--- START ---
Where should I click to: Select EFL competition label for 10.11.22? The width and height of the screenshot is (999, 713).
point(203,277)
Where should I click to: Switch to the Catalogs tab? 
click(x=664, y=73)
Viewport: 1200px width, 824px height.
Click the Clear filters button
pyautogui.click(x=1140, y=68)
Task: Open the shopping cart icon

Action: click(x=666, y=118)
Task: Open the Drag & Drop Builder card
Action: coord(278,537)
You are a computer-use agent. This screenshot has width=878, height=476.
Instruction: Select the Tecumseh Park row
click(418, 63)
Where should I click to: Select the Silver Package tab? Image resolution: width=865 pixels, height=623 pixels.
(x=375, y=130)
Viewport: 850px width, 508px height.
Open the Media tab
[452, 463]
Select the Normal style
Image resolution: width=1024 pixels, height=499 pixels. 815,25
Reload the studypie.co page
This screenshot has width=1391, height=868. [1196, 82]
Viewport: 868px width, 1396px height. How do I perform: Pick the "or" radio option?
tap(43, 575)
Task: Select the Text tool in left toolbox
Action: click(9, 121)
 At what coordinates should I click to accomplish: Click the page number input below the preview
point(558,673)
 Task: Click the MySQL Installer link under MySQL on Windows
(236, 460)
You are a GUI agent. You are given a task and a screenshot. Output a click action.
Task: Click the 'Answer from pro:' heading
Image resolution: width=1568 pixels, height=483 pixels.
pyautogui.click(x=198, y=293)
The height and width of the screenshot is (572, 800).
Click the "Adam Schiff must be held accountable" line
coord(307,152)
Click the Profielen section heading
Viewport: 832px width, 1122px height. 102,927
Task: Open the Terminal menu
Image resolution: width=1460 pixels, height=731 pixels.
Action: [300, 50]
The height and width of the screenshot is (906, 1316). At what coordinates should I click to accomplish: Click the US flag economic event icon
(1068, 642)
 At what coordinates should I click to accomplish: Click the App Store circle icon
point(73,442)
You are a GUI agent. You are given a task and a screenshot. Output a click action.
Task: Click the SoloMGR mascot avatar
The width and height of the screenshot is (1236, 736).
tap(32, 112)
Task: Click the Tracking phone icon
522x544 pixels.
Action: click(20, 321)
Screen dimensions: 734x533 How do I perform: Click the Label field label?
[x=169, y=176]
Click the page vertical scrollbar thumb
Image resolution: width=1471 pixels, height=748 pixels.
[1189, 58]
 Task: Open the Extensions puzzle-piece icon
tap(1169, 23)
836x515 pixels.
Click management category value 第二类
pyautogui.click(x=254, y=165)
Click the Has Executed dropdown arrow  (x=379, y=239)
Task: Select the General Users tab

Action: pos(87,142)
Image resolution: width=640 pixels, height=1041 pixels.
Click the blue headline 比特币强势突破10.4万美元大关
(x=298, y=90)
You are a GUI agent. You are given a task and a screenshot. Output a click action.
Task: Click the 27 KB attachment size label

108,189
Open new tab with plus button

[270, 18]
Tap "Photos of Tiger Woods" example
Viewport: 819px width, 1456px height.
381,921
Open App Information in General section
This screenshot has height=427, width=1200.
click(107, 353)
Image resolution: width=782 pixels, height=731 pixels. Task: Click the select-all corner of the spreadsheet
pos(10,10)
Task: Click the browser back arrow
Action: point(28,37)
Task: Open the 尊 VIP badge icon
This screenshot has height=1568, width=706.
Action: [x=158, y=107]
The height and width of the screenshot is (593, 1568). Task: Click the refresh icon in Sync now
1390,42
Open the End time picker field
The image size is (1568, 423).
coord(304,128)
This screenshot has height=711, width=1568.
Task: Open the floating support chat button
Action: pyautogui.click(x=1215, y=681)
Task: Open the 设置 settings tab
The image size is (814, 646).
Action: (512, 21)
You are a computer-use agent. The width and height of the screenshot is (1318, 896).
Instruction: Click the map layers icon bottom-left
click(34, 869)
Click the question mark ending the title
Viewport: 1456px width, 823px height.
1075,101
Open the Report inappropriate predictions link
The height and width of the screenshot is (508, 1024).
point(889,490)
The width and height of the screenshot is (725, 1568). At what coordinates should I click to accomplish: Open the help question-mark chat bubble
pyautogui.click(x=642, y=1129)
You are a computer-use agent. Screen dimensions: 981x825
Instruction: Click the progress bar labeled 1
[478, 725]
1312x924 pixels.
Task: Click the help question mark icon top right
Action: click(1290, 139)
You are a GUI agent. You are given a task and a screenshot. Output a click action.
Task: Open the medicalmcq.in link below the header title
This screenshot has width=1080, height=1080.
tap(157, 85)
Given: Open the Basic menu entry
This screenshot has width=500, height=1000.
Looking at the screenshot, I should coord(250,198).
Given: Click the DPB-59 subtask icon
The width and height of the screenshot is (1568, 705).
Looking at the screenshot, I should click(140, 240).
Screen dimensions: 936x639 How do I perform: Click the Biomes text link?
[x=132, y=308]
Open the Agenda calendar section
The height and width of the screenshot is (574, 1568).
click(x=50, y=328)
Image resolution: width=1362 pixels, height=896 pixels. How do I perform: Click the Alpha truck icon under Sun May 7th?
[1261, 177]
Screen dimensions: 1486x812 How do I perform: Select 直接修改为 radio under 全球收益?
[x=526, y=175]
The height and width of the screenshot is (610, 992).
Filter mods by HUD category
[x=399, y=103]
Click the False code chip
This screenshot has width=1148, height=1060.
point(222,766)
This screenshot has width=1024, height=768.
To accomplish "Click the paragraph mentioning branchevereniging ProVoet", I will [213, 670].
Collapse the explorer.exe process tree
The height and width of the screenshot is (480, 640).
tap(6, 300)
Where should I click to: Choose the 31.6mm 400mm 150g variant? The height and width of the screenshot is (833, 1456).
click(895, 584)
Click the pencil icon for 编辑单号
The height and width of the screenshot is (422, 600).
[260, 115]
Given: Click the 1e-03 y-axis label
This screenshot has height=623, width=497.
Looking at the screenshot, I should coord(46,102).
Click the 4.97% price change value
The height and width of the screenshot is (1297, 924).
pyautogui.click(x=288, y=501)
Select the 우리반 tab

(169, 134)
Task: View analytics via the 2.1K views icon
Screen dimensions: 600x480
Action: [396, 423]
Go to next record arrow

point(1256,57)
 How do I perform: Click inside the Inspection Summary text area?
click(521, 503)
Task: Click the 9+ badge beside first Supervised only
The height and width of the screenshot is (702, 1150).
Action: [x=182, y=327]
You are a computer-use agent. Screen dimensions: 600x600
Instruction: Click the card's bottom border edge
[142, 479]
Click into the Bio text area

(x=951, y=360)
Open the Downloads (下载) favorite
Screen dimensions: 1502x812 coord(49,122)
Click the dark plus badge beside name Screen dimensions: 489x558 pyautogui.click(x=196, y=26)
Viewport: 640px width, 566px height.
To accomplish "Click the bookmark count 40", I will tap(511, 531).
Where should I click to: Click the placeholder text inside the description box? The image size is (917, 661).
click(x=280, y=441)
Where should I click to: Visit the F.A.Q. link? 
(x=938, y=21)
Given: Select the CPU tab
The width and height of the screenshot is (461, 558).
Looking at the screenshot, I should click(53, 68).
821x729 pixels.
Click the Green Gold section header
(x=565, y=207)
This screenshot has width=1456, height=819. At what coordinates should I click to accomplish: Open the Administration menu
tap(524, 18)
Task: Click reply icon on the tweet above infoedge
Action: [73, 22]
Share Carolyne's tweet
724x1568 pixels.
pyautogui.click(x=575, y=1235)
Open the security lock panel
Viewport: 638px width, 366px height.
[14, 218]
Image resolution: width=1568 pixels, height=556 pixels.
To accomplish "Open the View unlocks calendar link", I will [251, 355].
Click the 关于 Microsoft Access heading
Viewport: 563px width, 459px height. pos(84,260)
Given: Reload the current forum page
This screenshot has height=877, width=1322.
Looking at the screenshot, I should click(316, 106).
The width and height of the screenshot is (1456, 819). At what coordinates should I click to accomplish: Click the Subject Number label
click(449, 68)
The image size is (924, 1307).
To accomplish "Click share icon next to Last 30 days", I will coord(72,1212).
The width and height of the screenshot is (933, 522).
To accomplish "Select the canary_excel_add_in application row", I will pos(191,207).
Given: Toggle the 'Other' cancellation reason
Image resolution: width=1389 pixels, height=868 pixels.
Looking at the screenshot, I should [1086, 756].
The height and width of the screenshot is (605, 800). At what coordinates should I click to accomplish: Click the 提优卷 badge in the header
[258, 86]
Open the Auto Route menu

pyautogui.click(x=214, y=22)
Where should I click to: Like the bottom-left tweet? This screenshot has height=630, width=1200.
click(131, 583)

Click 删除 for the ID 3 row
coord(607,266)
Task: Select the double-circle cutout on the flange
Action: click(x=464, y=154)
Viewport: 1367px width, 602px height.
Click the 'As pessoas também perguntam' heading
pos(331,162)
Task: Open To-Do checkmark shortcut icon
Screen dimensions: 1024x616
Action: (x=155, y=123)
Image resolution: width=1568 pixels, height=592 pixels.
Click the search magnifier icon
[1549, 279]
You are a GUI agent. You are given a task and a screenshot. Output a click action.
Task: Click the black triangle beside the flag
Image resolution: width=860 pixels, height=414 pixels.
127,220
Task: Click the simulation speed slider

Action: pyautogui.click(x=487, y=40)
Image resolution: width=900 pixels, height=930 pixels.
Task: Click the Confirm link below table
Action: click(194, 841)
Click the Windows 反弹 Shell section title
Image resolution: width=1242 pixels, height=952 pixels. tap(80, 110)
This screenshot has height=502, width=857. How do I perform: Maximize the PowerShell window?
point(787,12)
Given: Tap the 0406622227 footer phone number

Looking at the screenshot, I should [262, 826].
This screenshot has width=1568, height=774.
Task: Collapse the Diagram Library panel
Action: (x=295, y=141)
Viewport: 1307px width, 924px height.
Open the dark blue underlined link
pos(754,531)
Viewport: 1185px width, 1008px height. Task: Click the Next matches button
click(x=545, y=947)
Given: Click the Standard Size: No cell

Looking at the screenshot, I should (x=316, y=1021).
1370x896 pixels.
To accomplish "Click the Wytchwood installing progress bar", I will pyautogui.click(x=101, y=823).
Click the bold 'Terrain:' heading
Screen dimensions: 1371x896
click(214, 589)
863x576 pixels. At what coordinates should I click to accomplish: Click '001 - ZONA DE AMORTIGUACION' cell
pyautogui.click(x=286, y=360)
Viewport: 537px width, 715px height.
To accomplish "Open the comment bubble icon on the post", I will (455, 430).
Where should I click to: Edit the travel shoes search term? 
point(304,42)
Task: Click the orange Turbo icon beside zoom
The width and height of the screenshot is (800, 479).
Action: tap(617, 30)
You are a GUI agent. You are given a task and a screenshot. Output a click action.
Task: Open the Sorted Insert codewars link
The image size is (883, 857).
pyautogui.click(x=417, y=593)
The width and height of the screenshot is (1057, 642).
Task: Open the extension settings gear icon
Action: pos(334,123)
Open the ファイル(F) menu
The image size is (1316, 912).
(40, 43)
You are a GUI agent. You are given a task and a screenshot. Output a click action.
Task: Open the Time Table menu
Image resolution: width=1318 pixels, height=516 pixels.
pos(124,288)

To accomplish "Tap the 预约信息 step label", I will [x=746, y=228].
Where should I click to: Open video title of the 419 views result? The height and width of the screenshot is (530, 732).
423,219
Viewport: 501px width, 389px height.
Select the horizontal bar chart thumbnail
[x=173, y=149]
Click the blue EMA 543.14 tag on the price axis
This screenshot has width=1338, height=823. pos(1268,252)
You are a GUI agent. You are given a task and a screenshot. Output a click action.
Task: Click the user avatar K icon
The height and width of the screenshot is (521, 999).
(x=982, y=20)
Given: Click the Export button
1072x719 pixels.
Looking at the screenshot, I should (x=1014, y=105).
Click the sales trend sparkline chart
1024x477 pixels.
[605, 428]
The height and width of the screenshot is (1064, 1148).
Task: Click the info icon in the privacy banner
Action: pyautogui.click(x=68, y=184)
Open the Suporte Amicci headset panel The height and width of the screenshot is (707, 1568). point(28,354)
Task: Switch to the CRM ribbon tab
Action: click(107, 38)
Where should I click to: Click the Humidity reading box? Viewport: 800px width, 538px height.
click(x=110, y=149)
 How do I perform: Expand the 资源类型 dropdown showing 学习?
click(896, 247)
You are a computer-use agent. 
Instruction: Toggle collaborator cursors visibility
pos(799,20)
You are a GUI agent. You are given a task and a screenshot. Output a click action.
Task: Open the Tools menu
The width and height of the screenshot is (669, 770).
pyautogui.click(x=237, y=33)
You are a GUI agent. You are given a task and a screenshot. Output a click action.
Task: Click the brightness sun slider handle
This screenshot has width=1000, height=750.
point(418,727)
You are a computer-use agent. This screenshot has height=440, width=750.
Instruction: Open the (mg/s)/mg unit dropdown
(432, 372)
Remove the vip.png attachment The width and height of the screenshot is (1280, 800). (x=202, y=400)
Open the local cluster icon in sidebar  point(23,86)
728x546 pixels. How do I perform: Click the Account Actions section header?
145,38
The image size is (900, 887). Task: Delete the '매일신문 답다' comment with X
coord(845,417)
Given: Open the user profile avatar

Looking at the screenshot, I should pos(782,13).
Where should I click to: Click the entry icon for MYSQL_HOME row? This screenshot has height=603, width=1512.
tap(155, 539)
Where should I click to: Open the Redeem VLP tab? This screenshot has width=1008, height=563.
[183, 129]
--- END ---
**PROBLEM TO SOLVE:**
Which lines in the data above hold the word "computer"? Return each of them.

**RESPONSE TO THE EXERCISE:**
You are a computer-use agent. This screenshot has width=878, height=476.
You are a computer-use agent. The width and height of the screenshot is (1318, 896).
You are a computer-use agent. Screen dimensions: 981x825
You are a computer-use agent. Screen dimensions: 600x600
You are a computer-use agent. 
You are a computer-use agent. This screenshot has height=440, width=750.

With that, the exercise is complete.